Top of Given text

It is simply not enough for medical professionals to claim they know best. They must take the trouble to talk properly to parents
One feels deep sympathy for the parents of young Charlie Gard, whose case has been reported in this magazine. Mr Justice Francis has ruled in the High Court that it is in the best interests of the eight-month-old child to remove life support, contrary to his parents’ wishes.
Charlie has mitochondrial depletion syndrome which causes progressive muscle weakness. From now on he will receive palliative care only.
On initial reading of the case, it seems that the court has condemned Charlie to death. But the decision in fact may be the right one to make. It is absolutely true, of course, that we should do our best to preserve life, but not at any cost. There comes a time in all cases where doctors can, and indeed must, tell patients that there is nothing further that medical science can do for them. For there may well come a time when further medical intervention is either useless or counter-productive, and nature must be allowed to take its course.
However, while it may well be the case that families are ready to accept the sad decision that palliative care only is to be offered from now on in the case of a beloved grandparent in her 90s, it is quite understandable that the parents of a very young child may not be willing to accept a similar medical judgment. That presumably explains why this case has ended up in court. Charlie’s doctors and Charlie’s parents found themselves in profound disagreement, of the sort that could only be resolved in the High Court.
This highlights another problem in medical ethics, and that is the way doctors and patients (or in this case a patient’s parents) often find great difficulty in communication. The medical professionals really do need to take time to explain to patients just what their medical situation is, and help them to understand the options that lie ahead of them.

Bottom of Given text
Top of Information

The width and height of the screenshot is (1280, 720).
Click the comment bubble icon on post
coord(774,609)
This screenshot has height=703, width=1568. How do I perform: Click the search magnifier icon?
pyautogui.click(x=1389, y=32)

Bottom of Information
Top of Information

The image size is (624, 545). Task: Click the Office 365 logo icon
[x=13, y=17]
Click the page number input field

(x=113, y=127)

Bottom of Information
Top of Information

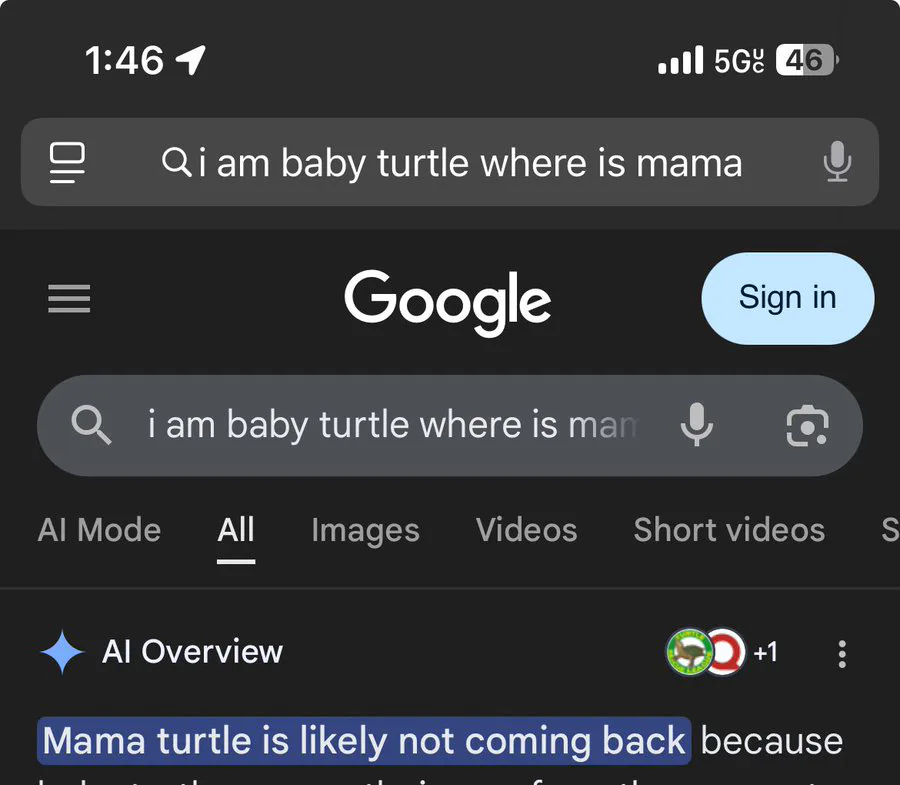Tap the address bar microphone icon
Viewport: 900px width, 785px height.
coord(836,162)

Bottom of Information

**What this exercise asks**:
1) According to the text on the Charlie Gard case, what condition does Charlie have?
2) Carry on the text on the Charlie Gard case from its last sentence.
The items are separate material and have no connection to the text on the Charlie Gard case.

**Numbered answers**:
1) Mitochondrial depletion syndrome, which causes progressive muscle weakness.

2)
This does happen, but I have heard of numerous cases where doctors have taken little trouble to explain matters to relatives, or, worse, tried to force patients to accept decisions in the making of which they had no or little part. That is simply unacceptable.
Medical procedures must be in the best interests of the patient, and what is in the best interest of the patient needs to be made transparent. It is simply not enough for medical professionals to claim they know best (they may indeed know best); they must also persuade all parties of the rightness of the course of action. This clearly failed to happen in the case of Charlie Gard.
There are many things wrong with our NHS, some of which are due to a lack of funding. But in this case, there has clearly been a failure to connect, and that is an ethical failure, and ethical behaviour costs you nothing apart from time and consideration. One feels for Charlie Gard’s parents who are to lose their son; but one also feels for them having to go to court in what they think to be the best interests of their son. If the doctors had approached this differently, perhaps they would have been spared that.